AIM OF THE EXERCISE -
Using the entries below, quote exactly the span of lines that begins with the line containing "This screenshot has width=764, height=562." and ends with the final line.

Collected data entries
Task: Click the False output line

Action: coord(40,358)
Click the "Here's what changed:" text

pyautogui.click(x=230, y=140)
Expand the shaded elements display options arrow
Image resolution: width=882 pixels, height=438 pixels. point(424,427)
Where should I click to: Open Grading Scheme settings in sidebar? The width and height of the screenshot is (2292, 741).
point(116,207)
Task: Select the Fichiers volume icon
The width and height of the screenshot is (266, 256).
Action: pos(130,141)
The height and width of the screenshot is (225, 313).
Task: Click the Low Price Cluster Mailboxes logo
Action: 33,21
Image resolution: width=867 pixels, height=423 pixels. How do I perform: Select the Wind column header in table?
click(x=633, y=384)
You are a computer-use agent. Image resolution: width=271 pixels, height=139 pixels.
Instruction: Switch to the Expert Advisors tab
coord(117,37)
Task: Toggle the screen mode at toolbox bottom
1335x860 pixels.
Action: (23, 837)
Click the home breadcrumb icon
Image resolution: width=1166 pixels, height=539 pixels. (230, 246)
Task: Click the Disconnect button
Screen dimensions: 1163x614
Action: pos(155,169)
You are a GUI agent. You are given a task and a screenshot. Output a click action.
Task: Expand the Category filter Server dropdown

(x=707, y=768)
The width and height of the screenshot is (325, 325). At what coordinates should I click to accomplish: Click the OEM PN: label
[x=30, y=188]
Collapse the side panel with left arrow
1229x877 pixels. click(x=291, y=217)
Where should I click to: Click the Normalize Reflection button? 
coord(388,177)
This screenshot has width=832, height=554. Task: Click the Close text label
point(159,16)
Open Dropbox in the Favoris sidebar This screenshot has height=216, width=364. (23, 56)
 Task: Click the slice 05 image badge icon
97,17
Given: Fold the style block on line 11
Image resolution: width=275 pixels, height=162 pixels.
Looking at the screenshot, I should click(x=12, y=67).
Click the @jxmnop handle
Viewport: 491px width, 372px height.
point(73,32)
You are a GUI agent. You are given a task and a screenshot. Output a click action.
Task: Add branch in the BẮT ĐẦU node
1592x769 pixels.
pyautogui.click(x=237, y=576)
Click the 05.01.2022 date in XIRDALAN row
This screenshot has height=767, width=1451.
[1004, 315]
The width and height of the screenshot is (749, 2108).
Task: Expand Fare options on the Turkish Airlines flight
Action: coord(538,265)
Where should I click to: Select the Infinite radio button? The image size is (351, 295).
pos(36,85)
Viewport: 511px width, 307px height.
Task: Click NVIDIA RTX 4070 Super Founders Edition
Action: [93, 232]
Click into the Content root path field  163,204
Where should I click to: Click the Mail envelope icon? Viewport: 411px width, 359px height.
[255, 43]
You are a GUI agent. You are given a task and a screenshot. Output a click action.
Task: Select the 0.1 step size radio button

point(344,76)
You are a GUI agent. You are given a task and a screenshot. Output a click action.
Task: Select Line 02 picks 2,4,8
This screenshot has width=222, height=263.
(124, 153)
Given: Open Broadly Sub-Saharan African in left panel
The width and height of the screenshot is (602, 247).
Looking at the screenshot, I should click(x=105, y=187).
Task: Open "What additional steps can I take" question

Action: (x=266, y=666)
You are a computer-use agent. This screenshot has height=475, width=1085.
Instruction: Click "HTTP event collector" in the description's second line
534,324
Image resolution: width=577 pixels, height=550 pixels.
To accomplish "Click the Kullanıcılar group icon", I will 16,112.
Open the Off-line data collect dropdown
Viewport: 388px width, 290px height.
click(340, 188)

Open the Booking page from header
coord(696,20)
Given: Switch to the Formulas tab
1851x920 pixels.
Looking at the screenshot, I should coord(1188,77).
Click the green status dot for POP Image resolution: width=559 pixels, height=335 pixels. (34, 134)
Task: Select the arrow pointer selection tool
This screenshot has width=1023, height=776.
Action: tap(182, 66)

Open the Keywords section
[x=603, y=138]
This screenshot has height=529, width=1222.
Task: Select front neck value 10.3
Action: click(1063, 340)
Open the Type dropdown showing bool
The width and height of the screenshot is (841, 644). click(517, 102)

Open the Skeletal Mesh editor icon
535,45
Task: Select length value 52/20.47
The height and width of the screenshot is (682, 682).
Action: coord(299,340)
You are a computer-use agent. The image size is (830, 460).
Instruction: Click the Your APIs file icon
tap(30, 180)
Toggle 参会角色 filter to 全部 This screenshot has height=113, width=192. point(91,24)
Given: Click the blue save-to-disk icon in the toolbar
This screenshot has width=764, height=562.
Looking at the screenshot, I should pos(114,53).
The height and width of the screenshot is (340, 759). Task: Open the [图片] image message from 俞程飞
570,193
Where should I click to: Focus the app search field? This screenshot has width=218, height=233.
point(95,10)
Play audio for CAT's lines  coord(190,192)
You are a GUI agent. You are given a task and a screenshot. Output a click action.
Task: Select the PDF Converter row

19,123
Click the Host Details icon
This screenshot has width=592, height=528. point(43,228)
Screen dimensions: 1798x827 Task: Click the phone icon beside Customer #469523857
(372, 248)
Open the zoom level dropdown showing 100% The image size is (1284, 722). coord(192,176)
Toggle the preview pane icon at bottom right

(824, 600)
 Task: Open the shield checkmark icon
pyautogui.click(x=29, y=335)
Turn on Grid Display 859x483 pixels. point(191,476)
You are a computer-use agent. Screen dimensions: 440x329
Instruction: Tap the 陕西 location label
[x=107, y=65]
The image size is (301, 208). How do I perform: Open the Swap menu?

FINAL ANSWER -
This screenshot has width=764, height=562.
Looking at the screenshot, I should pos(114,53).
The height and width of the screenshot is (340, 759). Task: Open the [图片] image message from 俞程飞
570,193
Where should I click to: Focus the app search field? This screenshot has width=218, height=233.
point(95,10)
Play audio for CAT's lines  coord(190,192)
You are a GUI agent. You are given a task and a screenshot. Output a click action.
Task: Select the PDF Converter row

19,123
Click the Host Details icon
This screenshot has width=592, height=528. point(43,228)
Screen dimensions: 1798x827 Task: Click the phone icon beside Customer #469523857
(372, 248)
Open the zoom level dropdown showing 100% The image size is (1284, 722). coord(192,176)
Toggle the preview pane icon at bottom right

(824, 600)
 Task: Open the shield checkmark icon
pyautogui.click(x=29, y=335)
Turn on Grid Display 859x483 pixels. point(191,476)
You are a computer-use agent. Screen dimensions: 440x329
Instruction: Tap the 陕西 location label
[x=107, y=65]
The image size is (301, 208). How do I perform: Open the Swap menu?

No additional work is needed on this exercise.